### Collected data
----------

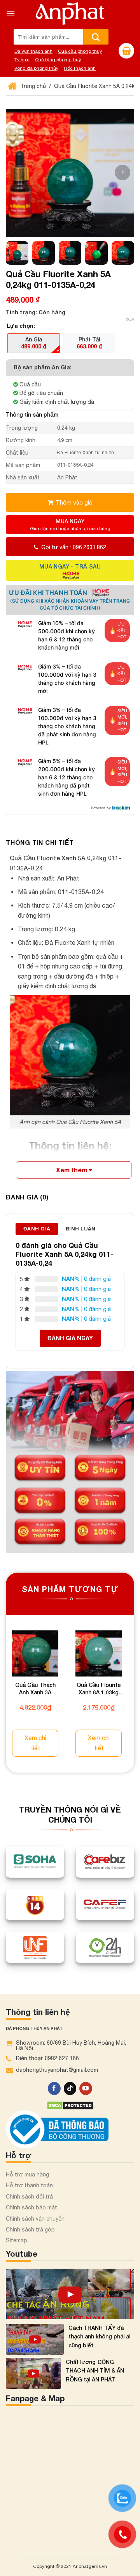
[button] (122, 172)
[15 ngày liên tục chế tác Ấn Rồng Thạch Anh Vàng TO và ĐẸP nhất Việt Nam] (70, 2287)
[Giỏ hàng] (126, 51)
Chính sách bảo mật (31, 2202)
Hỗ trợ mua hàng (27, 2168)
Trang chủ (32, 86)
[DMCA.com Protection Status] (70, 2098)
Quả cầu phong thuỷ (80, 51)
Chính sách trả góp (30, 2223)
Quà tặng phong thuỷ (58, 59)
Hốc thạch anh (80, 68)
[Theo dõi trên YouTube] (85, 2082)
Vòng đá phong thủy (36, 68)
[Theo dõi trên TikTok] (70, 2082)
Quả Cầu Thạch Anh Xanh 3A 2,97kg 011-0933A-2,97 (37, 1693)
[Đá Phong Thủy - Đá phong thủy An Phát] (70, 13)
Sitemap (16, 2234)
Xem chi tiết (37, 1741)
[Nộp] (95, 37)
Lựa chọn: (21, 325)
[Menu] (10, 13)
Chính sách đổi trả (29, 2190)
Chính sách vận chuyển (35, 2212)
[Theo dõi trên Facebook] (54, 2082)
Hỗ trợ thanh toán (29, 2179)
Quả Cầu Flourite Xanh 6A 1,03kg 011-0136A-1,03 (103, 1693)
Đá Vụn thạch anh (33, 51)
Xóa (130, 319)
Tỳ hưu (22, 59)
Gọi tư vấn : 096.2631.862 (73, 547)
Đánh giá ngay (70, 1338)
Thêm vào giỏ (74, 502)
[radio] (33, 343)
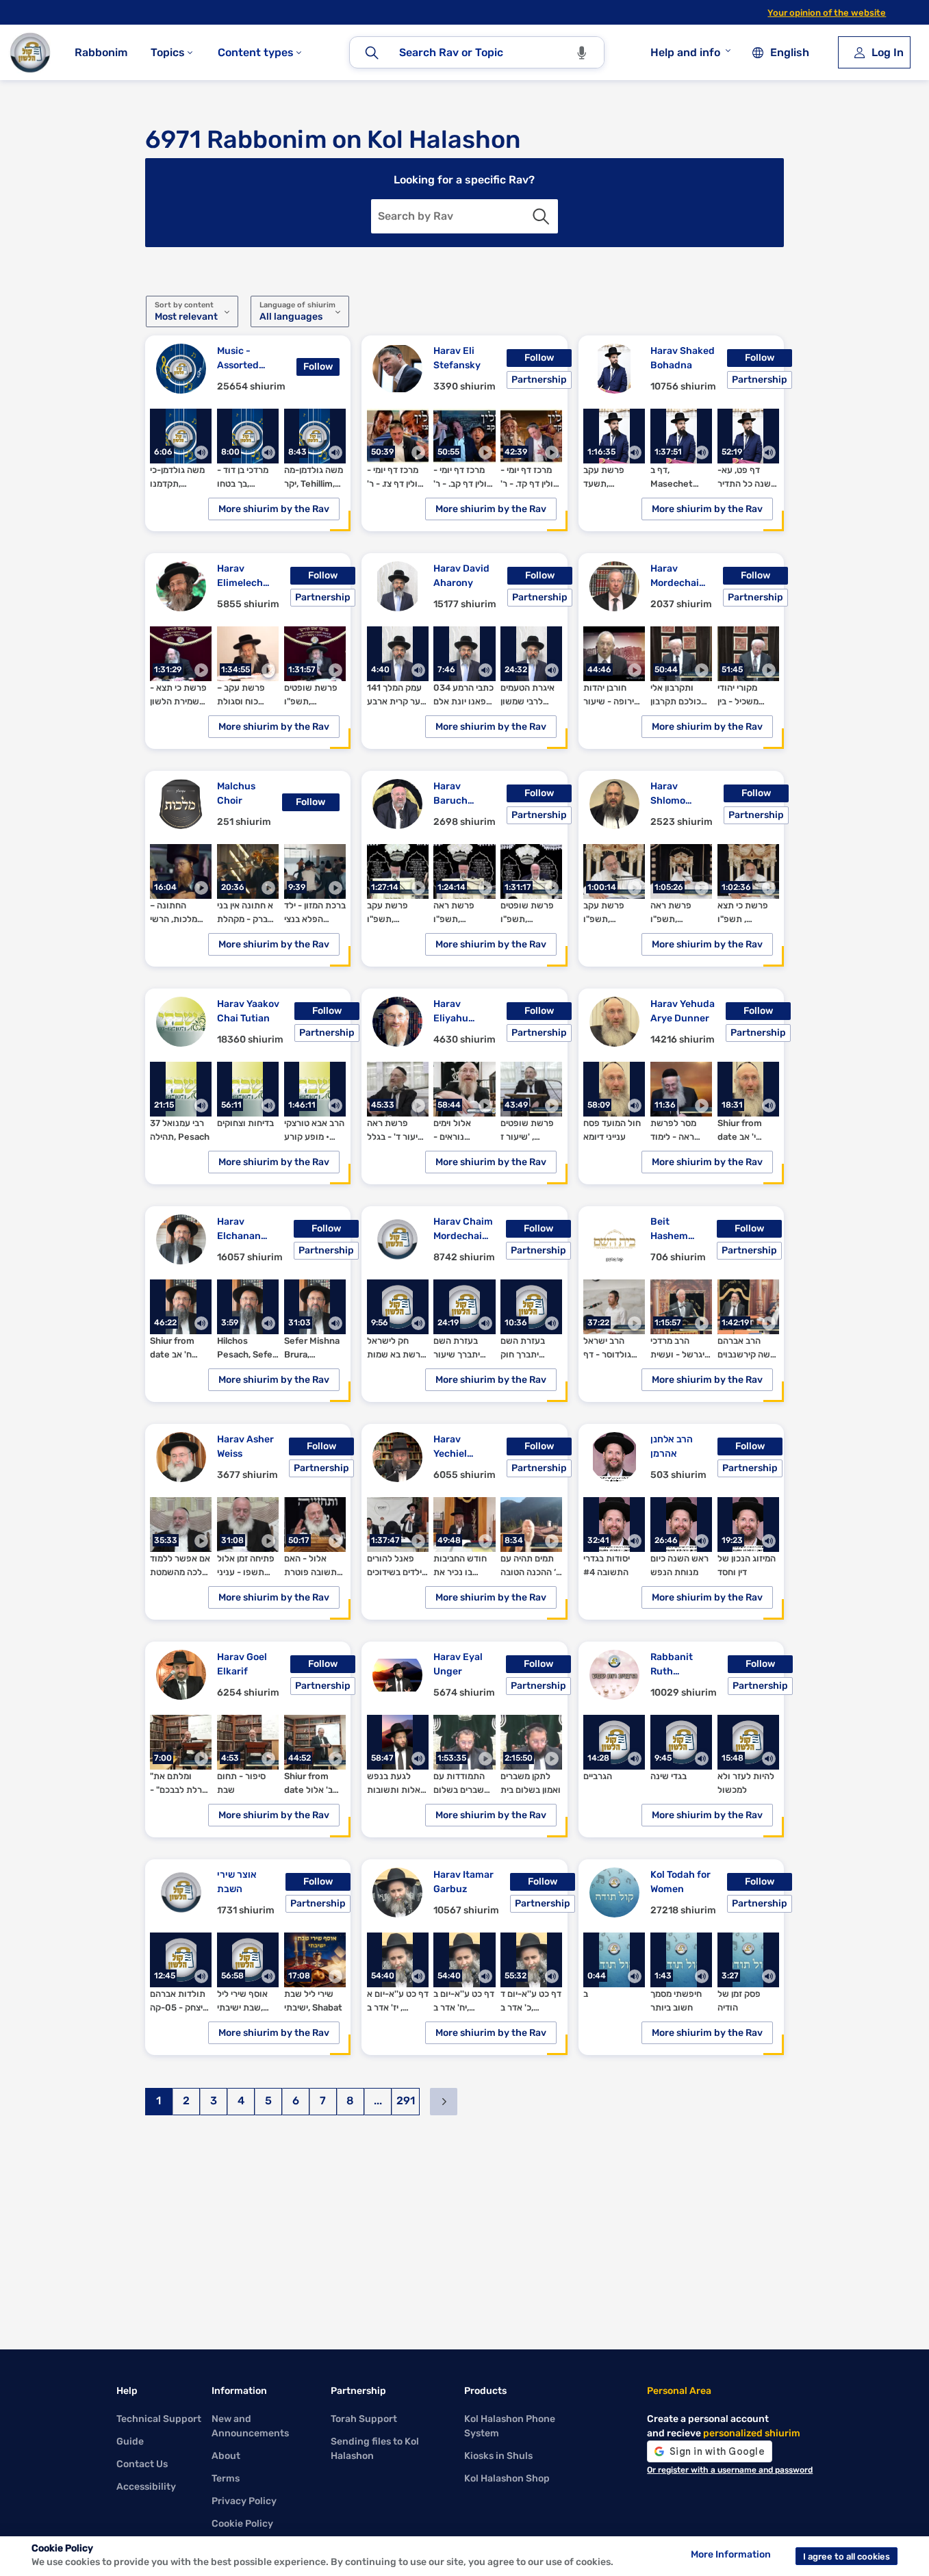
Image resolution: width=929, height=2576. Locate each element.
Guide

----------

### PROBLEM TO WORK ON
What is needed is an exact transcription of the lines from the one containing "[Nộp] (95, 37)" through the last line of the records above, both included, with no pictures.

### EXPECTED ANSWER
[Nộp] (95, 37)
Lựa chọn: (21, 325)
[Menu] (10, 13)
Chính sách đổi trả (29, 2190)
Chính sách vận chuyển (35, 2212)
[Theo dõi trên Facebook] (54, 2082)
Hỗ trợ thanh toán (29, 2179)
Quả Cầu Flourite Xanh 6A 1,03kg 011-0136A-1,03 (103, 1693)
Đá Vụn thạch anh (33, 51)
Xóa (130, 319)
Tỳ hưu (22, 59)
Gọi tư vấn : 096.2631.862 (73, 547)
Đánh giá ngay (70, 1338)
Thêm vào giỏ (74, 502)
[radio] (33, 343)
Image resolution: width=929, height=2576. Locate each element.
Guide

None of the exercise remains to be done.